Papillomavirus : il toucherait 56% des jeunes en début de relation

http://www.sante-decouverte.com/wp-content/uploads/imgsd/papillomavirus-il-toucherait-56-des-jeunes-en-debut-de-relation_s.jpgUne recherche menée conjointement par plusieurs universités et services hospitaliers canadiens a révélé que plus de la moitié des jeunes adultes (56%) contractent le virus du papillome humain (VPH) lors de relations sexuelles avec un nouveau partenaire.

Il s’agit de la première étude menée à grande échelle sur l’infection au VPH, au sein de couples au début de leur vie sexuelle, soit lorsque le risque de transmission est le plus élevé. Les résultats indiquent également qu’il y a une forte probabilité de transmission du VPH entre partenaires. Les chercheurs ont observé que chez 42 % des couples, lorsque l’un des partenaires est atteint du VPH, l’autre a également été infecté.

« L’infection au VPH est très courante chez les jeunes adultes et [nos résultats] soulignent l’importance de la mise en œuvre de programmes de prévention des maladies associées au VPH, comme le cancer du col de l’utérus, explique le Dr Ann Burchell. Nos résultats laissent également entendre que le VPH est un virus facile à contracter et à transmettre. »

Les participants à l’étude étaient des jeunes femmes et leurs partenaires masculins, en couple depuis six mois ou moins. Les participants ont dû remplir des questionnaires où ils répondaient à des questions sur leur historique sexuel. Ils ont également fourni des spécimens génitaux pour que soit testée en laboratoire la présence d’une infection au VPH. Le recrutement de l’étude se poursuit.

« Notre étude est la première à investiguer la transmission du VPH chez un nombre important de nouveaux couples parmi les jeunes adultes, souligne le Dr François Coutlée. Les résultats suggèrent qu’un grand nombre de transmissions du VPH se produisent au début de nouvelles relations, renforçant du coup l’importance de la prévention. »

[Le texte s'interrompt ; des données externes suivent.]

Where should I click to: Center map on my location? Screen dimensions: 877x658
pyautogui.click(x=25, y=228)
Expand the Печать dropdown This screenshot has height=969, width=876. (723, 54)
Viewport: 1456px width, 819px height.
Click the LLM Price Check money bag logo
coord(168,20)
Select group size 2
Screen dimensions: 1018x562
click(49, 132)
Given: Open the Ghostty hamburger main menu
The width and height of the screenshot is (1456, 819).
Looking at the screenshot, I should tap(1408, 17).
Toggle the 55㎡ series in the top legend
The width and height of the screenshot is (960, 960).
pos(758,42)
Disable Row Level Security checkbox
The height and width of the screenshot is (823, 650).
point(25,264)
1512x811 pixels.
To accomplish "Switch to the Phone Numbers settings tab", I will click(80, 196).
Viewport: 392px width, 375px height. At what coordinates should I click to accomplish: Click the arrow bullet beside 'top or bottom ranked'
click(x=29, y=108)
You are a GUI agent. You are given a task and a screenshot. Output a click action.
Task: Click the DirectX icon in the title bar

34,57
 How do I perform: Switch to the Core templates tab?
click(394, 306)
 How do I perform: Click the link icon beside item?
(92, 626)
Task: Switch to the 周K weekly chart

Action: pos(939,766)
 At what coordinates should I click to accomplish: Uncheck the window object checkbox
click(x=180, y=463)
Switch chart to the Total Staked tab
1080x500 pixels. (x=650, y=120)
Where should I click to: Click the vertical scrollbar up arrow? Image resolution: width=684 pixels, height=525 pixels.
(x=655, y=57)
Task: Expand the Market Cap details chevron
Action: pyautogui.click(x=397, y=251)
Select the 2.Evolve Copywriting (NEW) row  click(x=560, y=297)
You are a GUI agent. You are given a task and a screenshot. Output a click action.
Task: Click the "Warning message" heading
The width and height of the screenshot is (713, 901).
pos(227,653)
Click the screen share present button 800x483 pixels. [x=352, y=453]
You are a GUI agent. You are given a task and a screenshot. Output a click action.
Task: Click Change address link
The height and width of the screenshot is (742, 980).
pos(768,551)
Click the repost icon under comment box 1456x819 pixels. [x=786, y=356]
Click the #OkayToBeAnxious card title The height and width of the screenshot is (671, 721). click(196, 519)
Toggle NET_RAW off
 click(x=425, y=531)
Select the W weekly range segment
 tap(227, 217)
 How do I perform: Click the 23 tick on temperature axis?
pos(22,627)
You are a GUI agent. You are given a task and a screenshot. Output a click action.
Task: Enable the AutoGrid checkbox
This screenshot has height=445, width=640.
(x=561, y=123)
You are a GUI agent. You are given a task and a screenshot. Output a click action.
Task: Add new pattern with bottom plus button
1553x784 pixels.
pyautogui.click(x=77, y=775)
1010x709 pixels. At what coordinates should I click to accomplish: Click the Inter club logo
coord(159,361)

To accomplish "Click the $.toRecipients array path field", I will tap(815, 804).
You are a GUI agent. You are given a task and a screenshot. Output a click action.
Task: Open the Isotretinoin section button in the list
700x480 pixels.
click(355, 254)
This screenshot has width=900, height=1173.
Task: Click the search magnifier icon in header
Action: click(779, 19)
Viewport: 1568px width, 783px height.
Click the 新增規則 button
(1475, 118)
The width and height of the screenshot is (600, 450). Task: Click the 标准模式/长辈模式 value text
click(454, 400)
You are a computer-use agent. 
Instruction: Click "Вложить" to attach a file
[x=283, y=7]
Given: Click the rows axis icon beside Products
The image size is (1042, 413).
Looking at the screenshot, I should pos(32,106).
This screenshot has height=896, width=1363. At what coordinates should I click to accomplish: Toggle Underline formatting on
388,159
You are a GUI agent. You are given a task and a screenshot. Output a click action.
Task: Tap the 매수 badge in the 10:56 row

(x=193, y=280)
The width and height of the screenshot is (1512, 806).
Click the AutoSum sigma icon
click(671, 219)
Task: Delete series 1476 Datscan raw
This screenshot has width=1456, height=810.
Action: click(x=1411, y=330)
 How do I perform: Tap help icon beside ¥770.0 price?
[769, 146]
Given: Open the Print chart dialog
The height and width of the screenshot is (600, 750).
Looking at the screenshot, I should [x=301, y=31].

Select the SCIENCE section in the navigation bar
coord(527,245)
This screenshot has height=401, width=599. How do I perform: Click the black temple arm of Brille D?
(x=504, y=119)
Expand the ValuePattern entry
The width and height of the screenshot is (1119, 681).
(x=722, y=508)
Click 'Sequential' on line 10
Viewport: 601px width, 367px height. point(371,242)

Le VPH est transmis sexuellement et cause divers cancers, dont celui du col de l’utérus, de la vulve, du vagin, de l’anus et du pénis. Bien que les virus VPH soient communs (plus de 70% des femmes et des hommes souffriront de ce type d’infection à un moment de leur vie), la grande majorité des infections sont asymptomatiques et durent au plus un an ou deux. Moins de 1% des femmes qui contractent le VPH développent un cancer du col de l’utérus.